**EXTRAIT DU TEXTE**.
------------------------------------------------------------------------

Selon Reporters Sans Frontières, « la répression à outrance qui imprègne cette nouvelle mouture (de la loi Hadopi) risque de mettre en péril l’accès à l’information ». Employant une très jolie formule, l’association résume que « l’internaute coupable d’un « abus de la liberté d’expression » (tout piratage d’une œuvre protégée par des droits d’auteur est un « abus de la liberté de communication »), se voit condamné à une interdiction d’un an d’exercer son droit à la liberté d’expression et de communication via le média Internet. Interdiction de communiquer avec ses proches et amis par mail, msn, Twitter, Facebok, Skype, blogs et interdiction de recevoir des informations via Internet.
Elle rappelle que dans les autres cas d’abus de la liberté d’expression prévus par le droit (diffamation, propagation fausse nouvelle…), une telle sanction n’existe pas. « A-t-on jamais vu quelqu’un, condamné pour diffamation via la presse écrite, contraint de ne plus acheter de journaux, à ne plus en lire, et à ne plus s’exprimer par voie de presse écrite pendant un an ?« .

------------------------------------------------------------------------

**DONNÉES FOURNIES**.
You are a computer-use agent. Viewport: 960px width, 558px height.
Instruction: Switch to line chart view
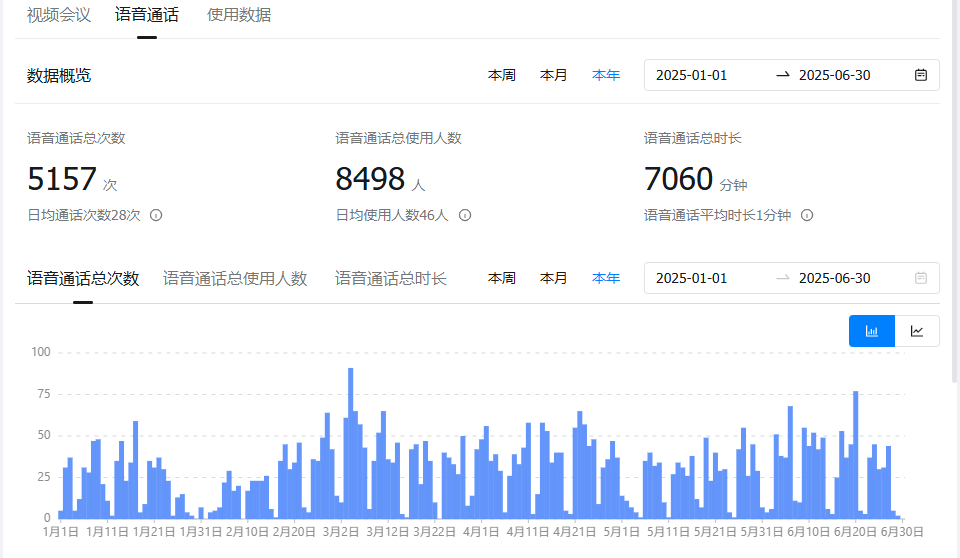917,331
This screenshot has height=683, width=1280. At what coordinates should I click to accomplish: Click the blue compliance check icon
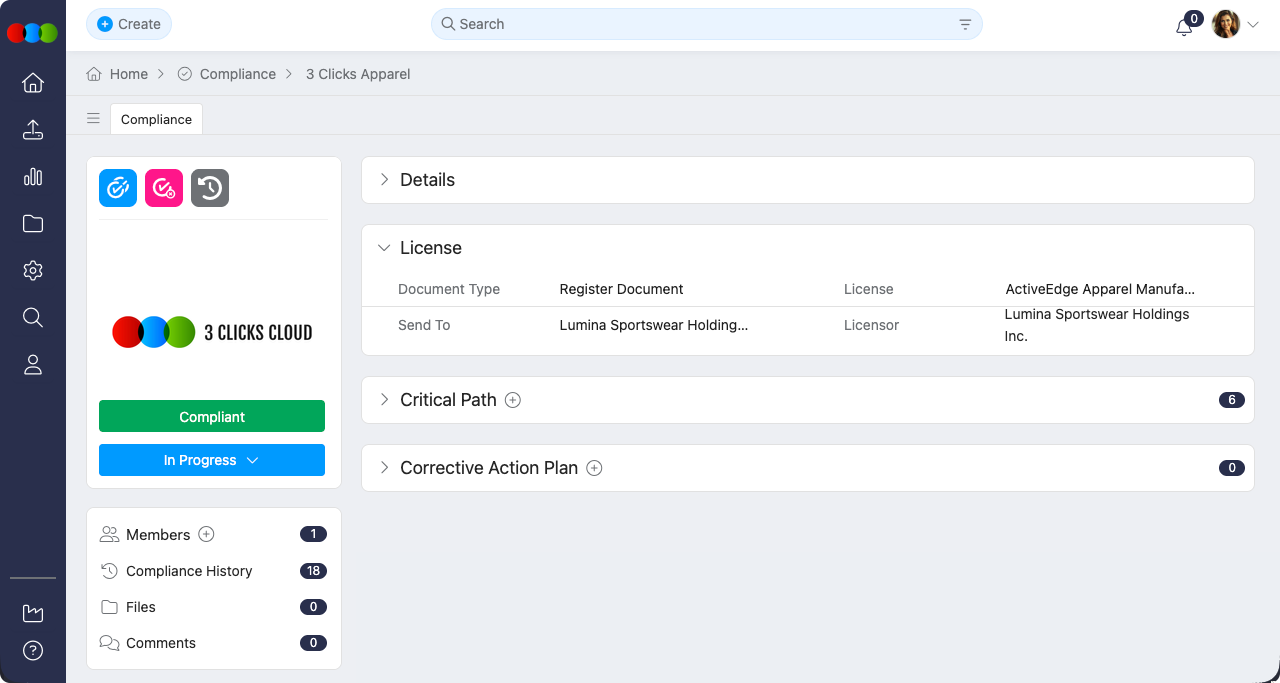tap(118, 188)
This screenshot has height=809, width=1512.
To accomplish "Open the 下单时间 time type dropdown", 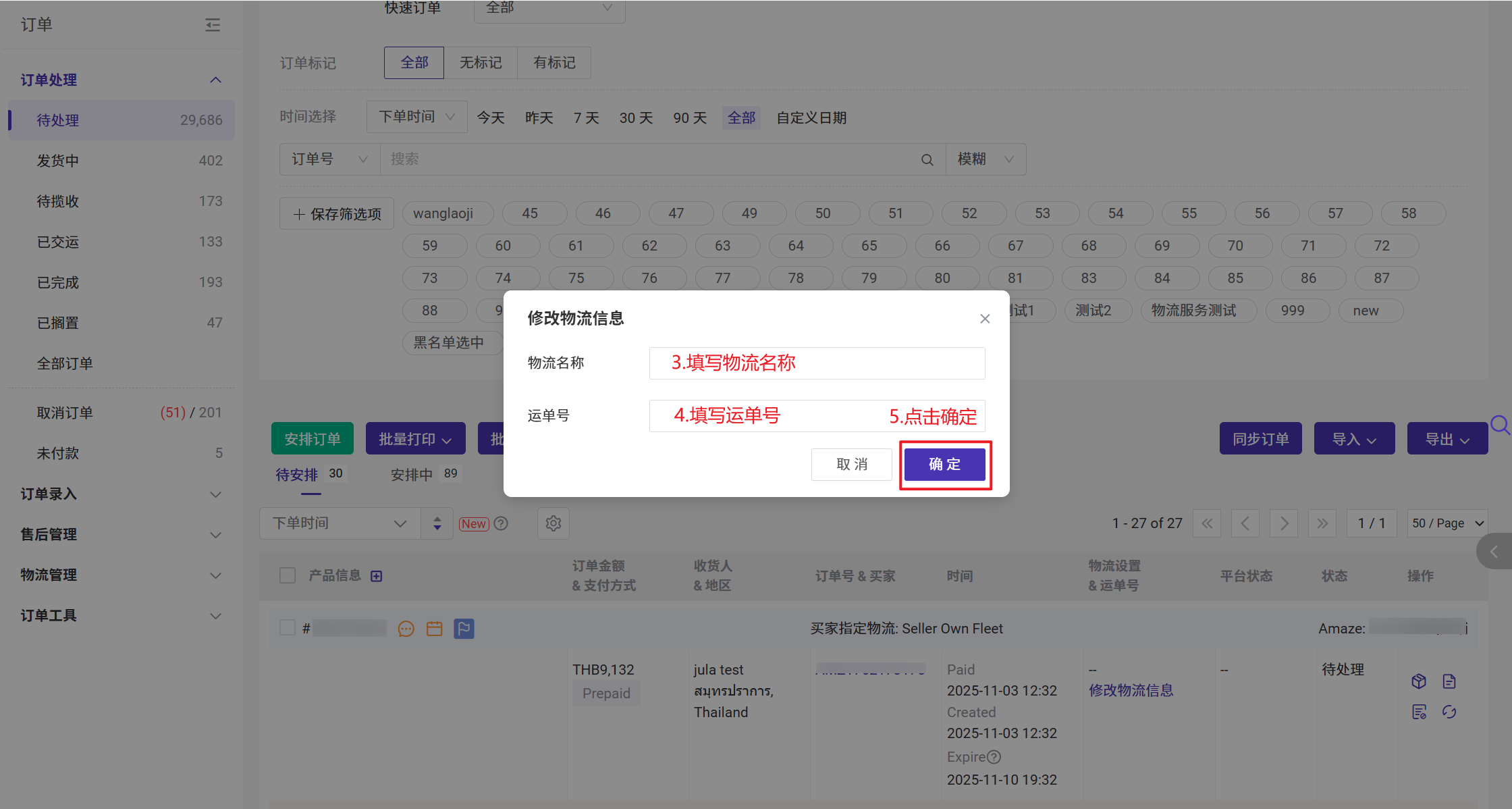I will coord(416,117).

------------------------------------------------------------------------

**CONSIGNES**.
1. Extrayez du texte sur la loi Hadopi le passage qui commence à « Selon Reporters Sans » et se termine à « informations via Internet. ».
2. Traduisez en anglais cette phrase du texte sur la loi Hadopi : “Selon Reporters Sans Frontières, « la répression à outrance qui imprègne cette nouvelle mouture (de la loi Hadopi) risque de mettre en péril l’accès à l’information ».”
3. Donnez la suite du texte sur la loi Hadopi, à partir de sa dernière phrase.

**RÉSULTATS ATTENDUS**.
1.
Selon Reporters Sans Frontières, « la répression à outrance qui imprègne cette nouvelle mouture (de la loi Hadopi) risque de mettre en péril l’accès à l’information ». Employant une très jolie formule, l’association résume que « l’internaute coupable d’un « abus de la liberté d’expression » (tout piratage d’une œuvre protégée par des droits d’auteur est un « abus de la liberté de communication »), se voit condamné à une interdiction d’un an d’exercer son droit à la liberté d’expression et de communication via le média Internet. Interdiction de communiquer avec ses proches et amis par mail, msn, Twitter, Facebok, Skype, blogs et interdiction de recevoir des informations via Internet.

2. According to Reporters Without Borders, "the excessive repression that pervades this new version (of the Hadopi law) threatens to jeopardize access to information."

3.
L’ONG reproche d’abord au gouvernement la méthode : « Un nouveau texte présenté quelques jours seulement après la censure des Sages, des débats dans l’urgence, une procédure accélérée : tout est fait pour que les députés n’aient pas le temps de réfléchir et débattre d’un projet qui présente des risques pour le droit d’accès à Internet, pourtant reconnu comme droit fondamental par le Parlement européen. Or, là est bien l’enjeu, qu’il s’agisse de la technique informatique utilisée pour déceler le piratage et la personne coupable, de la procédure ou de la sanction prévue« .
Par ailleurs, sur le fond, Reporters Sans Frontières multiplie les critiques à l’encontre du texte. « La technique employée pour filtrer le flux internet à la recherche de fichiers piratés n’est pas déterminée« , s’inquiète en premier lieu RSF, qui constate que « s’il s’agit d’un algorithme, il y a fort à craindre que celui-ci ne différencie pas une donnée légale d’une donnée illégale« . De plus, plus fondamentalement, « comment prouver l’innocence de celui dont l’adresse IP a été piratée, pour télécharger des fichiers illégaux, sans laisser de traces ?« .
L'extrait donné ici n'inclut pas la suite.